XV
UN SECRETO A VOCES
Acabado el claustro aquella misma tarde, de pie junto a la portada de la iglesia de San Benito, el rector aguardaba al maestrescuela. Dos ancianas damas, parientes del clavero, abandonaron el templo con sus criadas. Maldonado las saludó con una inclinación de cabeza mientras el doctor Del Palacio, que acababa de llegar en aquel preciso instante, guardaba un silencio cargado de desprecio hacia esas viejas cotillas de piel apergaminada y nariz prominente que cuchicheaban entre sí con el mayor de los descaros.
Cansados de una jornada áspera de trato, pasearon juntos por las calles salmantinas sin rumbo fijo, disfrutando de la mutua compañía. Se conocían desde antes de la conquista de Granada, cuando eran jóvenes profesores. El uno inclinado hacia las leyes de los hombres, el otro acostumbrado a las del cielo. Luego, en 1492, sus caminos se separaron por fuerza. Maldonado, como miembro del Consejo Real de los Católicos Isabel y Fernando, abandonó la universidad durante cierto tiempo. Por su parte, Del Palacio cambió los reinos de Castilla y León por el cercano Portugal, para ocupar en la corte del rey don João un lugar tan preeminente como el del propio Rodrigo… Hasta que un día, cinco años atrás, había regresado con otro nombre muy distinto a aquel con el que partiera, convertido en espía del rey don Fernando de Aragón con el disfraz de sacerdote, según le confesó en privado. Una coartada útil para sus fines, aunque al aceptarla se le revolvieron las entrañas. Una túnica de mentira que en poco tiempo recibió auténtica sanción eclesiástica, pues verdaderamente acabó por consagrarse al Altísimo, lo que no dejó de sorprender al rector, habida cuenta de los orígenes del actual maestrescuela, meridianamente alejados de su final.
De las tierras lusas se trajo fama, cierta riqueza y más de un secreto. Ambos se respetaban, se apreciaban de corazón, y, al fin y al cabo, también Rodrigo Maldonado protegía sus flancos guardando sus propios arcanos. De hecho, algunos de ellos acabaron en un arca que cierto desaprensivo se había permitido el lujo de robarle, al igual que el mapa que dejara a fray Bartolomé. Una documentación preciosa que podía costar un reino si caía en manos inadecuadas, especialmente desde 1494, cuando las coronas de Castilla y Portugal se repartieron la conquista de las Indias en la confianza mutua del común desconocimiento de las tierras allende el Gran Mar Océano.

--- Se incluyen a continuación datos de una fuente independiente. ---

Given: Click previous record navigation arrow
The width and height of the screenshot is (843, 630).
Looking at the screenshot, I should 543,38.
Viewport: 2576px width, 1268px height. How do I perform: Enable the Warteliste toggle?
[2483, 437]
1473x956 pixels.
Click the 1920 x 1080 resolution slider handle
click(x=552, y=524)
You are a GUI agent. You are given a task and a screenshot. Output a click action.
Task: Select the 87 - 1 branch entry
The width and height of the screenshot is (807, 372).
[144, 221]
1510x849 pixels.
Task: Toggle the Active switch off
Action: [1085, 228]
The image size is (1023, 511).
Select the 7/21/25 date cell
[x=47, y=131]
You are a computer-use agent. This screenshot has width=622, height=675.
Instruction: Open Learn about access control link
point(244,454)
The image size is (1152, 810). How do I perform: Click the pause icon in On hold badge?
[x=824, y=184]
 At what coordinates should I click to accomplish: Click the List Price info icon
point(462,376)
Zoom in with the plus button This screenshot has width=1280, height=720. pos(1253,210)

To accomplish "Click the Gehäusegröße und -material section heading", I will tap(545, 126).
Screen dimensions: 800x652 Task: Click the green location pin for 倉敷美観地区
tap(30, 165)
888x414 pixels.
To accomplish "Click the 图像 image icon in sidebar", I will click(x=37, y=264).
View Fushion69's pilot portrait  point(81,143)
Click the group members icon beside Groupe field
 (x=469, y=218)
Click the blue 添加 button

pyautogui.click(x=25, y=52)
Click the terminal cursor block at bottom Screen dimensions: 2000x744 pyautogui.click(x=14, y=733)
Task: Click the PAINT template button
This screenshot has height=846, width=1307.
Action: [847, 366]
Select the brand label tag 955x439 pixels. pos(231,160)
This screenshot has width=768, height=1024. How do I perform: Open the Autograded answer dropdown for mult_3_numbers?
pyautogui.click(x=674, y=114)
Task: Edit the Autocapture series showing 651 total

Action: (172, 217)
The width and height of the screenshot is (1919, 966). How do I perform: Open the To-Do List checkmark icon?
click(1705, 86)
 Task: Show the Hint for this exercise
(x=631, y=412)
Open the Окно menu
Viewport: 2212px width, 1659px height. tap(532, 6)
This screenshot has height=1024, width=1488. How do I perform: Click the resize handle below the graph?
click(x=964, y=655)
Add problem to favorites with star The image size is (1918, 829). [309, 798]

Cuando maese Colón llegó de Portugal cargado de proyectos, mapas e ideas novedosas acerca de la manera de alcanzar las Indias Orientales, y aunque le presentó en la corte fray Hernando de Talavera, la reina Isabel juzgó conveniente que su causa fuera estudiada por un consejo de doctos sabios de la Universidad de Salamanca, grupo selecto del que formaron parte Maldonado y Del Palacio, amén de fray Diego de Deza, hoy arzobispo de Sevilla, antiguo inquisidor, apoyo esencial del marino. Juzgaron entonces en aquel claustro que el viaje que proyectaba Colón erraba en su medida de las distancias, por lo que resultaba inabordable. Desencantado, el marino aceptó aquella decisión y regresó a Portugal, donde, según pudo averiguar años después Del Palacio, accedió a nuevos cartularios que le permitieron aquilatar sus datos y llegar a coronar la empresa de las Indias pocos meses después de la conquista de Granada en 1492. De su experiencia en Lisboa nada conocía el rector, y el maestrescuela no mostraba excesivo interés en participarle todas sus informaciones.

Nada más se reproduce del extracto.